There can be any number of responses, pages, and questions within a page.

My question is: How can I get the above json into a pandas datafame that looks like this: Formatted Pandas dataframe (as excel for reference)

I've tried using json_normalize, but I believe I am making some mistakes.

import pandas as pd
import requests
from pandas.io.json import json_normalize

headers={"Authorization": "Bearer %s" % MY_ACCESS_TOKEN,
                           "Content-Type": "application/json"}

url = "https://api.surveymonkey.com/v3/surveys/%s/responses/bulk" % (my_survey_id)
response = requests.get(url, headers=headers)
responses = response.json()

pages_data = json_normalize(data=responses['data'], record_path='pages', meta=['response_status', 'recipient_id', 'collector_id', 'survey_id', 'date_created', 'date_modified', 'ip_address', 'href', 'total_time'])
print(pages_data.head(10))
pages_data.to_csv("output.csv")

As addintional info, this is from the SurveyMonkey API. SurveyMonkey lets you export survey results to csv via the web interface, but I'd like to use the API to re-create the standard response report, and eventually make custom reports/do other things.

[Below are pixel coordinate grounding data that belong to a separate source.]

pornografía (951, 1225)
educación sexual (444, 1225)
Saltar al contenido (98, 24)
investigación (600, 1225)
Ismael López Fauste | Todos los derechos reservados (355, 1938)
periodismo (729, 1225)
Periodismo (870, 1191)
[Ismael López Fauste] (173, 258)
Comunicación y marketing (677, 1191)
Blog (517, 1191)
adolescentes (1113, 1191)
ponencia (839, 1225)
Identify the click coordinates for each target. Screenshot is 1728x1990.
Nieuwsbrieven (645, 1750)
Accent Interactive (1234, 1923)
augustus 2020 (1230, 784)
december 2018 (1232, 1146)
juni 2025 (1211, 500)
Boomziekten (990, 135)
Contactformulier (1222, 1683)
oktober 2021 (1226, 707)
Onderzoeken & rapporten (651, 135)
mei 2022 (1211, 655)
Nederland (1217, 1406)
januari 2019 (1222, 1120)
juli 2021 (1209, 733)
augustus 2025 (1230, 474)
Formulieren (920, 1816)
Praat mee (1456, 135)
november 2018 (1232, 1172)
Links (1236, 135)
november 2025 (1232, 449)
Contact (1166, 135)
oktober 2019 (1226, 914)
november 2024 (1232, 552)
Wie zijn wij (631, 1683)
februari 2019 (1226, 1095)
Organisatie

I'm using python3.6. I'm assuming I need to do some pre-processing to flatten out the data, but I'm not sure how to do so. Any help appreciated!

user2752159
  • 1,182
  • 3
  • 13
  • 29
  • if the json is always in the same format, could you take the values you need, put them in a list (or other format), then build a dataframe from there? – MattR Oct 29 '18 at 20:23
  • @MattR, the JSON will be different depending on the survey. I'd like to programmatically flatten the JSON regardless of survey structure. If I did know the survey structure, I could try to extract the values manually into a list. Do you have code snippets that could help with that? – user2752159 Oct 30 '18 at 16:17
  • you can think of JSON as dictionaries, so anything that will flatten dictionaries (like maybe [this post](https://stackoverflow.com/questions/33440624/pythonic-way-to-flatten-a-dictionary-into-a-list-using-list-comprehension) will help you. – MattR Oct 30 '18 at 16:31

2 Answers2

0

Here is a way to flatten the nested dictionary in pandas using glom. The aim is to extract selected keys and value from the nested dictionary and save them in a separate column of the pandas dataframe (:

Here is a step by step guide: https://medium.com/@enrico.alemani/flatten-nested-dictionaries-in-pandas-using-glom-7948345c88f5

import pandas as pd
from glom import glom
from ast import literal_eval


target = {
    "page": 10,
    "total": 100,
    "data":
        {
            "total_time": 100,
            "href": "https://mylink.com",
            "ip_address": "000.00.00.00",
            "id": "012345",
            "response_status": "completed",
        }
}

# Import data
df = pd.DataFrame([str(target)], columns=['target'])

# Extract id keys and save value into a separate pandas column
df['id'] = df['target'].apply(lambda row: glom(literal_eval(row), 'data.id'))
iEriii
  • 403
  • 2
  • 7
-2

Convert your json into dataframe:

df = pd.DataFrame(json)

after:

df = df.to_csv(file, sep='\t')